Porphyromonas gingivalis is a Gram negative pathogenic oral bacterium, characterized by a number of virulence factors that contribute to the progression of periodontitis. P. gingivalis secretes outer membrane vesicles (OMVs) which are spherical structures that result from “blebbing” of the outer membrane of the cell. OMVs serve as secretory vehicles containing lipids and proteins that aid progression of periodontitis. Cryo electron microscopy and proteomic analysis shows P. gingivalis cells and vesicles are surrounded by an electron dense layer (EDSL) rich in anionic lipopolysaccharide attached virulence proteins, including the arginine-specific cysteine proteinases RgpA and RgpB.
PG1879 is a putative patatin-like protein. Patatins were originally identified in potatoes as a plant storage glycoprotein with phospholipase activity and are typically associated with cleavage of fatty acids from membrane lipids. Patatin-like proteins have been identified in plants, eukaryotes, fungi, archea and are widely found in bacterial genomes. The aim of this study was to determine the effect of PG1879 mutation on P. gingivalis whole cell and OMV surface layer characteristics.

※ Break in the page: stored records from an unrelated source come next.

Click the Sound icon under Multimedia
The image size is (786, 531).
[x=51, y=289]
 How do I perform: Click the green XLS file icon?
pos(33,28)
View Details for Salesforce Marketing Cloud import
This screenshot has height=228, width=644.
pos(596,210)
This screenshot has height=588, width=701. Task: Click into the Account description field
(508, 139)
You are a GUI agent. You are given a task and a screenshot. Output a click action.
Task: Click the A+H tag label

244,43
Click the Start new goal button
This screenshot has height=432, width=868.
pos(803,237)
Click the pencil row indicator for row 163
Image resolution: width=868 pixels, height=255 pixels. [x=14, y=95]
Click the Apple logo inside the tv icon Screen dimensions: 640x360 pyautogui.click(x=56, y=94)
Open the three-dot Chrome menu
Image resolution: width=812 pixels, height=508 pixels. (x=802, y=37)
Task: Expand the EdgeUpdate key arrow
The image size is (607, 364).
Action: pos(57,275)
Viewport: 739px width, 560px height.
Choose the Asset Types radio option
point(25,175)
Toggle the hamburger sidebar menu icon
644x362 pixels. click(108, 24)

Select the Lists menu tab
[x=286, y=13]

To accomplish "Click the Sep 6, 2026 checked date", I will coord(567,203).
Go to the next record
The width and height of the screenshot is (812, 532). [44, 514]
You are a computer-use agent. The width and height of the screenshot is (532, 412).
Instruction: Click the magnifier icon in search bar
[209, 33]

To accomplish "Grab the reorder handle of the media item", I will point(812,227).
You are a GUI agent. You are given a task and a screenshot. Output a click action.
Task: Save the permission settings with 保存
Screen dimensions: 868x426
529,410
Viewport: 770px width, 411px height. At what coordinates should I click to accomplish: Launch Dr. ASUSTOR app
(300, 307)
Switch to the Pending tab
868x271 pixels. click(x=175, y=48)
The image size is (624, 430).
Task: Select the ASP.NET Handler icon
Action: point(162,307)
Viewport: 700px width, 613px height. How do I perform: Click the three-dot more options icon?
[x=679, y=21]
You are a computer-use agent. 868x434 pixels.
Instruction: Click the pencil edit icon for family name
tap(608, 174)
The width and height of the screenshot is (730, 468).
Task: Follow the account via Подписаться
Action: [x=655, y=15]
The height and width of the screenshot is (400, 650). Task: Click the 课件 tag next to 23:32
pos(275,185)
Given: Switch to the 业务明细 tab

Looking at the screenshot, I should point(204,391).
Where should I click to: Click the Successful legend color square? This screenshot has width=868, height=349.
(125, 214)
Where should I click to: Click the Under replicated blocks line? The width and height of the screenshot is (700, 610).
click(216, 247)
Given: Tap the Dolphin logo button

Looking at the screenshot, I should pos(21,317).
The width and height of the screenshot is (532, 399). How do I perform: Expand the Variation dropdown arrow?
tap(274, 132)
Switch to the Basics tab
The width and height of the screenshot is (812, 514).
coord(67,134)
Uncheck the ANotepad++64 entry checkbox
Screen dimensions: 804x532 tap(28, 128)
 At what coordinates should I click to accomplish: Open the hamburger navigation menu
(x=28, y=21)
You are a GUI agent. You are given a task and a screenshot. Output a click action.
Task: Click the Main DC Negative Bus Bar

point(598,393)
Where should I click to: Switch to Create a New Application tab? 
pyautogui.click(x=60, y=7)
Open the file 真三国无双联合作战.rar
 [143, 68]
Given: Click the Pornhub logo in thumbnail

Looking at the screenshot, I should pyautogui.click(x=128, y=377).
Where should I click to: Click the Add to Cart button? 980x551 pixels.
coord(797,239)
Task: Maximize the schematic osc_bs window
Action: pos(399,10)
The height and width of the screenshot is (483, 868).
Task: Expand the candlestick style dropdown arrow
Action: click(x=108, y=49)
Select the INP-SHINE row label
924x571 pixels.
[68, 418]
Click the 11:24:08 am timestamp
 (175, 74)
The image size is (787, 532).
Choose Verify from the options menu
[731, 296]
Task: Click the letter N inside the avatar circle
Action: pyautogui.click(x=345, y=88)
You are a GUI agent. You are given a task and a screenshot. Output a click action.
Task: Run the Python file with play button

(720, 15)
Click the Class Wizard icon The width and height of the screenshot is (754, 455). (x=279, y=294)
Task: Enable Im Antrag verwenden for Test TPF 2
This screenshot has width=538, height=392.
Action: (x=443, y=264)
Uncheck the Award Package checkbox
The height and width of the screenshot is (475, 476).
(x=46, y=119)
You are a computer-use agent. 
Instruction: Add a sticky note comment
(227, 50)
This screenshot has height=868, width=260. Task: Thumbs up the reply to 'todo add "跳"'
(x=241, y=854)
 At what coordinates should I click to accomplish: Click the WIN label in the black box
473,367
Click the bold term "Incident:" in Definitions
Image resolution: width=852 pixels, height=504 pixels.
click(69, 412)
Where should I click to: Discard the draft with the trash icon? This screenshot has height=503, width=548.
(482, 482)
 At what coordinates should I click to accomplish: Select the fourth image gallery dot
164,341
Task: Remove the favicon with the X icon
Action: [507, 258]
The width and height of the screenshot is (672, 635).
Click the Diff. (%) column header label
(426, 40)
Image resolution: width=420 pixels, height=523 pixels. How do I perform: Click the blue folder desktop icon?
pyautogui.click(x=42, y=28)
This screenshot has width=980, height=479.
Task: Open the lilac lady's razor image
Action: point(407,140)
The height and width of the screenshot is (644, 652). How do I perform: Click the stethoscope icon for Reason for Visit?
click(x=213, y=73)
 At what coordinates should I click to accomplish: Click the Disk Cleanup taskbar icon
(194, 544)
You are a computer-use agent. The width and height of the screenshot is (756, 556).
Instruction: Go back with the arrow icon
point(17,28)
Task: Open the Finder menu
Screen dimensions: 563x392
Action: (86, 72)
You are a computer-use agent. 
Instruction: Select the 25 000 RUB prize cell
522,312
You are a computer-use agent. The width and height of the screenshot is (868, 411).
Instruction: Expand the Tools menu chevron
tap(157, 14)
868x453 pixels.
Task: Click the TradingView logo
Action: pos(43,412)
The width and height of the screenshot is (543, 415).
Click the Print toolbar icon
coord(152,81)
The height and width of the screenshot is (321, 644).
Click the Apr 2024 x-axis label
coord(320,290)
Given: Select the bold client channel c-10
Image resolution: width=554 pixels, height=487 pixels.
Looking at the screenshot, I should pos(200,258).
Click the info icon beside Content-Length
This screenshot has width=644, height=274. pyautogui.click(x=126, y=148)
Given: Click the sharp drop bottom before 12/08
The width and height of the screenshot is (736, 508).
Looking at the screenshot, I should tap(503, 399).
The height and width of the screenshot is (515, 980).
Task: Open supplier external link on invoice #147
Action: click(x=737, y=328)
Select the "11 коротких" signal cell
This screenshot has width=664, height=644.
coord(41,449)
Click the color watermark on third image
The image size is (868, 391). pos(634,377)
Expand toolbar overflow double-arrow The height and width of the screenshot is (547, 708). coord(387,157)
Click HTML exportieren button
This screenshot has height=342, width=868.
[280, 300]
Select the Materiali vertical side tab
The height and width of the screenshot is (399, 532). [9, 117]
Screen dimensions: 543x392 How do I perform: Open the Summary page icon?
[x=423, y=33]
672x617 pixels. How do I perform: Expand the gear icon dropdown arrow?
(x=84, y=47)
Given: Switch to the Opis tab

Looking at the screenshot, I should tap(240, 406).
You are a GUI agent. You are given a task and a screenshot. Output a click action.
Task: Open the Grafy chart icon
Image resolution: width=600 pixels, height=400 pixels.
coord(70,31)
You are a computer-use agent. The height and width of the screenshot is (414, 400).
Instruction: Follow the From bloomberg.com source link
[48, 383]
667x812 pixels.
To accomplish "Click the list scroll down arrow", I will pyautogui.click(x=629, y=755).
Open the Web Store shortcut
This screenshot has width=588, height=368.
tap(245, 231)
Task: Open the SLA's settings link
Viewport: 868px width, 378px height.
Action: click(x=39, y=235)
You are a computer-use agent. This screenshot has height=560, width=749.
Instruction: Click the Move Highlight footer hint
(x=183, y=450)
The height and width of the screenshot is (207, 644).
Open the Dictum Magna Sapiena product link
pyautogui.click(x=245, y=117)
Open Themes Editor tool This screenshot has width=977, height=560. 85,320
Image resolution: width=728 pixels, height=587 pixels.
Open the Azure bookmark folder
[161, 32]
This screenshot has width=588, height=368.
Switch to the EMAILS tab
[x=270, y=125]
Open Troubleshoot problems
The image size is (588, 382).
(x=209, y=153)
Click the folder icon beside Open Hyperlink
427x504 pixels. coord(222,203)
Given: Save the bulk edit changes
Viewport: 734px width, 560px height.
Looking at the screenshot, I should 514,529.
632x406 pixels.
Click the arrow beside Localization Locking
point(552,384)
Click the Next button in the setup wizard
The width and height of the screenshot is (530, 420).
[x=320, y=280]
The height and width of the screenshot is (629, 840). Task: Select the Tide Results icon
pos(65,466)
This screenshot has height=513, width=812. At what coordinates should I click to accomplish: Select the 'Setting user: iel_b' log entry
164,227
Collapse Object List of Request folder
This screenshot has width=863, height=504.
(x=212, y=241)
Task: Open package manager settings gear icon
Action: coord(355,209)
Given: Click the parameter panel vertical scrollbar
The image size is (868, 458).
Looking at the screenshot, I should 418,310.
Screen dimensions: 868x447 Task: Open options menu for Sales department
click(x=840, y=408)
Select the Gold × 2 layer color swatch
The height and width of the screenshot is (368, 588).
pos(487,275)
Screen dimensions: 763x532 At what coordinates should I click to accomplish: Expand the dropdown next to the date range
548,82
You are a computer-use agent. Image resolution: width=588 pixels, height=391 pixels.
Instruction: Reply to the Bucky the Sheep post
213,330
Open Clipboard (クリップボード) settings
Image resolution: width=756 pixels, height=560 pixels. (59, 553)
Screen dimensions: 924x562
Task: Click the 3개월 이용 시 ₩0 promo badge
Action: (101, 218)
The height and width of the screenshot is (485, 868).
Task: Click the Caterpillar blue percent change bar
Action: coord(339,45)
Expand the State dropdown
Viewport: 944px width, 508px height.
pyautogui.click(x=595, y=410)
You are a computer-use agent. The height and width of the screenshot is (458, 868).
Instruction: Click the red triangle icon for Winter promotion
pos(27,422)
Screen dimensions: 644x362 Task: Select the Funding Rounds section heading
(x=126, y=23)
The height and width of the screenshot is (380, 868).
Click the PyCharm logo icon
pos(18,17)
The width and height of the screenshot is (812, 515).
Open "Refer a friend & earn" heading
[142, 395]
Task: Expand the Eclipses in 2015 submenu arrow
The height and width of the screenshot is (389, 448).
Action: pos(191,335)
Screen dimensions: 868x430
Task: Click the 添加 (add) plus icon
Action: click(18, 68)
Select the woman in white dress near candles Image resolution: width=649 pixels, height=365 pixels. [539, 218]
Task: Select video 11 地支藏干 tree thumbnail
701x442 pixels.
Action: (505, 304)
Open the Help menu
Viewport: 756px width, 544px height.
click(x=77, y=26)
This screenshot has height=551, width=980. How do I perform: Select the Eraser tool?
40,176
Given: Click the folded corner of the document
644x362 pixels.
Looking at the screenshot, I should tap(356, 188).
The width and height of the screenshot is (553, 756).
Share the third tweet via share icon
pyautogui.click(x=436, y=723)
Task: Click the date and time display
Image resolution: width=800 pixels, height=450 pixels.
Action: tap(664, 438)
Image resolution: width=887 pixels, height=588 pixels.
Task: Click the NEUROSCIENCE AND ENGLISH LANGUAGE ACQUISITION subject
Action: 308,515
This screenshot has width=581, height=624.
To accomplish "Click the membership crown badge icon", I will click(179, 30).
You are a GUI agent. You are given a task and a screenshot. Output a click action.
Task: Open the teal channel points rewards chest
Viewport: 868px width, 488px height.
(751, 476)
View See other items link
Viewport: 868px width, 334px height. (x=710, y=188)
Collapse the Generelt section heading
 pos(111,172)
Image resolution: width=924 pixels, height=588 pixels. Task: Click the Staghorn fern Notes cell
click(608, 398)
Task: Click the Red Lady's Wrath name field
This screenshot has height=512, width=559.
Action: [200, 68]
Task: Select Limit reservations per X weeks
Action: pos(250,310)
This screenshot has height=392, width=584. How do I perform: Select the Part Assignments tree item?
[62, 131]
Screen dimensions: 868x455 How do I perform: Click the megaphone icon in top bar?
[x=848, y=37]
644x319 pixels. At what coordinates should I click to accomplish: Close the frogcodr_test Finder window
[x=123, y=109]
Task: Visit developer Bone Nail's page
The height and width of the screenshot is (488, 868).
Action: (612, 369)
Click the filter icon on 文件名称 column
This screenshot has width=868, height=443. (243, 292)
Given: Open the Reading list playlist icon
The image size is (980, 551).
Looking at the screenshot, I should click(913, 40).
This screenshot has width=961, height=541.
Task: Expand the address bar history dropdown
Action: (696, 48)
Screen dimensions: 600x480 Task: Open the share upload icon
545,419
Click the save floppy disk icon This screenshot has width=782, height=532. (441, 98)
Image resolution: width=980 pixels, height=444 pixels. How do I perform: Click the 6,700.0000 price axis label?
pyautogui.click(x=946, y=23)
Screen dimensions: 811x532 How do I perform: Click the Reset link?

A P. gingivalis W50 isogenic deletion mutant of PG1879, designated W50::PG1879-, was constructed by homologous recombination. Arginine-specific cysteine-proteinase activity assays have demonstrated a significant reduction in arginine-specific gingipain activity in W50::PG1879- whole cell, vesicle and vesicle-free supernatant extracts when compared with wild type values. Cryo- electron micrograph results produced images of a reduced EDSL in W50::PG1879- cells when compared with wild type P. gingivalis, showing that PG1879 has a role in modification of the EDSL of P. gingivalis.